Les ONG dénoncent de leur côté "une transparence à la carte, insuffisante" pour lutter efficacement contre les paradis fiscaux. "Certaines multinationales pourront continuer de cacher leurs bénéfices en Suisse ou dans l’État du Delaware aux États-Unis, qui ont très peu de chances de se retrouver sur une liste noire. Sans l’ensemble des informations sur les activités dans tous les pays où les entreprises sont présentes, il sera impossible de déceler les montages d’évasion fiscale" commente Manon Aubry, responsable de plaidoyer sur la justice fiscale et les inégalités d’Oxfam France.
Elles sont par ailleurs nombreuses à regretter que le "reporting" ne s’applique pas aux entreprises réalisant un chiffre d’affaires d’au moins 40 millions d’euros, seuil retenu par l’UE pour définir les grandes entreprises dans le reporting bancaire.

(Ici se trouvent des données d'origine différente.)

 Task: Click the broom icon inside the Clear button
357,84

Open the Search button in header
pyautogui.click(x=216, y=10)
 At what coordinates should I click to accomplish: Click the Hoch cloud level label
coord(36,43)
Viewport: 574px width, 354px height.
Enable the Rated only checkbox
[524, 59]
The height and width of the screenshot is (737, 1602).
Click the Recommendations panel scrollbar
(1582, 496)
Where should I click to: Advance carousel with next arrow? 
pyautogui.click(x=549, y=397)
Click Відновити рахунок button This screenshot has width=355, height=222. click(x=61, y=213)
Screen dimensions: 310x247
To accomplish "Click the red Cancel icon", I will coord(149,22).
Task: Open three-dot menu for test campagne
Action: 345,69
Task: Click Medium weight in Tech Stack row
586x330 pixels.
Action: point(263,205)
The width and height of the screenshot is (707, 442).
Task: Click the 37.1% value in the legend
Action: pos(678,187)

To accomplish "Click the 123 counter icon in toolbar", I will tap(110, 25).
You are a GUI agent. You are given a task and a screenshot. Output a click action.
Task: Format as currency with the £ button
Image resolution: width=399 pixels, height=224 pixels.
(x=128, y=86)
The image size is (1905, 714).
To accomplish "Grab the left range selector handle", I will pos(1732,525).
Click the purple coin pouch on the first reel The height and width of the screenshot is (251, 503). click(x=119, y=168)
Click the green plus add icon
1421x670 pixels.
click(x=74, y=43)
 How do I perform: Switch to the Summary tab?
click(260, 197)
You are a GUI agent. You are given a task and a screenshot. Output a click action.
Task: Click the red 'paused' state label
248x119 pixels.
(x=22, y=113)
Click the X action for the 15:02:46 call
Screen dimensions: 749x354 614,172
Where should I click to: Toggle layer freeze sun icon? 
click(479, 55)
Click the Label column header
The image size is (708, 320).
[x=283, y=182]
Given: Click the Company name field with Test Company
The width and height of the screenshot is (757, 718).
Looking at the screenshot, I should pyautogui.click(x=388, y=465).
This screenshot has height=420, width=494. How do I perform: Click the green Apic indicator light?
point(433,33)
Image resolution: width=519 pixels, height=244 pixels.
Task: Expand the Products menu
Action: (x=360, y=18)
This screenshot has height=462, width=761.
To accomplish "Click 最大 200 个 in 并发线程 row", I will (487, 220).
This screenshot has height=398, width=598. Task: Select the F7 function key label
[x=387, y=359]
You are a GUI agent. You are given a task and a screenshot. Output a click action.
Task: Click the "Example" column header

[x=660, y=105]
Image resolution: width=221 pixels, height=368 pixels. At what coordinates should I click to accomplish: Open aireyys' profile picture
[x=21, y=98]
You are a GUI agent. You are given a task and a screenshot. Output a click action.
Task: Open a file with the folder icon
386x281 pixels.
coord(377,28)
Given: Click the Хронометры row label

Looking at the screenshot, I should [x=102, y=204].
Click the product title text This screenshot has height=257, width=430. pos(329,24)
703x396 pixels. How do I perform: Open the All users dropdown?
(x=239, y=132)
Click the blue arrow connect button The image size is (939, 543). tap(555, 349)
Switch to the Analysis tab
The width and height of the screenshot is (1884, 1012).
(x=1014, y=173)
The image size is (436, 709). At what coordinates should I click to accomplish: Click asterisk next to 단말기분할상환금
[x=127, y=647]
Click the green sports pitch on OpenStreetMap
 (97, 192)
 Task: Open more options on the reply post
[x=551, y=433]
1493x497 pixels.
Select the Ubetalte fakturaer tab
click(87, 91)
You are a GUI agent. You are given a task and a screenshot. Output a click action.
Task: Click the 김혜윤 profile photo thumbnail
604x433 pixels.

Enfin, sur les informations fournies, les sociétés ne seront pas contraintes de divulguer leurs arrangements fiscaux avec les États ("rulings") ou la liste de leurs filiales, "cela alors même que les récents scandales fiscaux montrent qu’une telle liste est loin d’être facilement accessible" ajoute Manon Aubry.
La proposition de directive va désormais être transmise au Parlement européen, qui s’y est montré favorable, et au Conseil de l’Union où il suffit d’une majorité qualifiée des États membres pour qu’elle soit adoptée. La nouvelle directive devra ensuite être transposée dans la législation nationale de tous les États membres de l’Union, dans un délai d’un an à compter de son entrée en vigueur. La Commission européenne prévoit de dresser un premier bilan de la mesure cinq ans après sa transcription.